== Provided passage ==
------------------------------------------------------------------------

Facebook announced that it is grounding a solar-powered aircraft project it originally hoped would have used laser technology to help provide Internet access for underserved communities. In an effort to connect the nearly 4 billion people around the world who still do not have Internet access, the company has been working for several years from Bridgwater, UK on a high altitude platform station (HAPS) system called Aquila. Rather than continue to develop its own aircraft, however, Facebook has opted to partner with companies such as Airbus and close its facility in Bridgwater.
Advancements in the aerospace industry — including those involving high-altitude aircraft — have led Facebook to its decision regarding the development of its own aircraft. “Going forward,” notes Yael Maguire on the Facebook Code blog, “we’ll continue to work with partners like Airbus on HAPS connectivity generally, and on the other technologies needed to make this system work, like flight control computers and high-density batteries.”
“On the policy front,” he adds, “we’ll be working on a proposal for 2019 World Radio Conference to get more spectrum for HAPS, and we’ll be actively participating in a number of aviation advisory boards and rule-making committees in the U.S. and internationally.”
The program was initiated in 2014 and announced to the public in 2015. Its first test flight in 2016 resulted “in a ‘structural failure,’ hard landing and subsequent NTSB investigation,” reports TechCrunch. “The second test flight was better, but far from perfect. The craft itself, an enormous flying V that stayed aloft at extremely low power draw replenished by solar cells, seems to have worked quite well, actually, despite a few hiccups.”

------------------------------------------------------------------------

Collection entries
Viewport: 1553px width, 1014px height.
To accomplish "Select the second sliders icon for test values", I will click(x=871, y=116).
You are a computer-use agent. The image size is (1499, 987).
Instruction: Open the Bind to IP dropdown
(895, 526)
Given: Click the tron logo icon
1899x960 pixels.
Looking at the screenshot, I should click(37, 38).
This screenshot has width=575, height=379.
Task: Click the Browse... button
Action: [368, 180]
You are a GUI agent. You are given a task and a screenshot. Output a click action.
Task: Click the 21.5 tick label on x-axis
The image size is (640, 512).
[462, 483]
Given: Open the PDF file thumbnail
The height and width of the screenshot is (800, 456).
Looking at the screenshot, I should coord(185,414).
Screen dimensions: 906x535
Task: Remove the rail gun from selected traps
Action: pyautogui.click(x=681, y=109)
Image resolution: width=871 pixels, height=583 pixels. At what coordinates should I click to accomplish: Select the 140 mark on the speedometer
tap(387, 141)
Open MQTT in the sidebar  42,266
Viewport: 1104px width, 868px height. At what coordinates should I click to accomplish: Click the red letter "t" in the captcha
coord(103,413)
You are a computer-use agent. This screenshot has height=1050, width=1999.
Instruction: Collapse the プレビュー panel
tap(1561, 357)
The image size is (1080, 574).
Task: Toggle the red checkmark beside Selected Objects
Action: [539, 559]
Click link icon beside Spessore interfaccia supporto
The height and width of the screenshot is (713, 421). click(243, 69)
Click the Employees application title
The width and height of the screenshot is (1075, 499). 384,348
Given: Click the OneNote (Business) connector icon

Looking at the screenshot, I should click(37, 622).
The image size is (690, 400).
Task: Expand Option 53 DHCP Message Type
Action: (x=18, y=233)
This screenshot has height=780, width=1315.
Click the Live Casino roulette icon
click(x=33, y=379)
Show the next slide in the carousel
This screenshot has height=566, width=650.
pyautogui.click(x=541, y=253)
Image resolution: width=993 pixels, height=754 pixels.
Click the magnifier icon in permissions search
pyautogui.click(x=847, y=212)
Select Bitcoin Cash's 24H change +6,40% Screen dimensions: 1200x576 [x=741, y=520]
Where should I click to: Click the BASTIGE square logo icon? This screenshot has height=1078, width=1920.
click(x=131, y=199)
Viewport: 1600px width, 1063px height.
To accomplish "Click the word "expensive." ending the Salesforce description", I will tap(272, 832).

------------------------------------------------------------------------

== Tasks to perform ==
**A)** Do these statements agree with the Aquila article? (i) Facebook is closing its facility in Bridgwater. (ii) Aquila's first test flight took place in 2015. (iii) Facebook plans a proposal for the 2019 World Radio Conference to get more spectrum for HAPS. Answer yes or no for each, quoting the deciding words.
**B)** Can you take the Aquila article further, continuing after its final sentence?
The items are separate material, apart from the Aquila article.

== Outputs by task ==
**A)**
(i) Yes: "close its facility in Bridgwater"
(ii) No: "Its first test flight in 2016"
(iii) Yes: "we’ll be working on a proposal for 2019 World Radio Conference to get more spectrum for HAPS"

**B)**
According to the BBC, the Project Aquila aircraft (which it describes as a drone) “had the wingspan of a Boeing 737 and weighed the same as a typical family car.” During tests, it “managed 90 minutes in the air.”
However, the BBC notes that “Facebook’s efforts paled in comparison to Project Loon, a similar idea using high-altitude balloons rather than drones.” The Project Loon balloons, developed by Alphabet, “have flown more than 15 million miles of tests … with the longest continuous flight lasting almost 190 days. In 2017, the balloons were used by residents of hurricane-ravaged Puerto Rico.”
This hasn’t slowed Facebook in its dream of connecting the world. “Facebook has already connected nearly 100 million people as a result of our efforts,” concludes Maguire. “And we are continuing to invest in developing next-generation technologies like Terragraph, working with partners on new infrastructure builds like our fiber project in Uganda, and supporting entrepreneurs in programs like Express Wi-Fi.”